== ACTIVITY ==
Return a copy of every line in the data below that contains "Bekijk".

== WORKING DATA ==

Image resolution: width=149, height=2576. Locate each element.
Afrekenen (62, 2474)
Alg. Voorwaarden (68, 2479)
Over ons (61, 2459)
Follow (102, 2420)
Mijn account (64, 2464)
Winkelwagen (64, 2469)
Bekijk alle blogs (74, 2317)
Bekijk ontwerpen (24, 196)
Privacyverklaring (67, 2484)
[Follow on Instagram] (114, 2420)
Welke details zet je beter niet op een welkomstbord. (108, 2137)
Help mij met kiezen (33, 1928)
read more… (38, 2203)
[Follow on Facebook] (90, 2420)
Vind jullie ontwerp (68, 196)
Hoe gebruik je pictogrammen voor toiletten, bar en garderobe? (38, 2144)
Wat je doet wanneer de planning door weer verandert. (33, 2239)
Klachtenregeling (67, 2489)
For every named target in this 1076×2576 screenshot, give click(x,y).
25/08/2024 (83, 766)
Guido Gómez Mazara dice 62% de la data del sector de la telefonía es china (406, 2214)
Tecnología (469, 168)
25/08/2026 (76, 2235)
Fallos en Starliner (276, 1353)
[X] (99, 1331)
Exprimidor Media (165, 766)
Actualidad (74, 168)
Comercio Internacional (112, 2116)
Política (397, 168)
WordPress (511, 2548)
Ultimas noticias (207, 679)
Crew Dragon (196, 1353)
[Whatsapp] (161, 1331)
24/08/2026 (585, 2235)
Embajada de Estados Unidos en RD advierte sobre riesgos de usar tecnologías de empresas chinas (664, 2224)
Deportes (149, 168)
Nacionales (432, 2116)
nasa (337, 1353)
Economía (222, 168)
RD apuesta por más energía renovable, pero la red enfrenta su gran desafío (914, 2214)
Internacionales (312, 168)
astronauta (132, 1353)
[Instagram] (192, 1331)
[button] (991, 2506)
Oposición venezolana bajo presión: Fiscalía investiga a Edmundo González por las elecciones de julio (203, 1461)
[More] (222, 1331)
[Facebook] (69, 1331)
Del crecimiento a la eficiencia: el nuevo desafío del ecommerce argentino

== TASK ANSWER ==
Bekijk alle blogs (74, 2317)
Bekijk ontwerpen (24, 196)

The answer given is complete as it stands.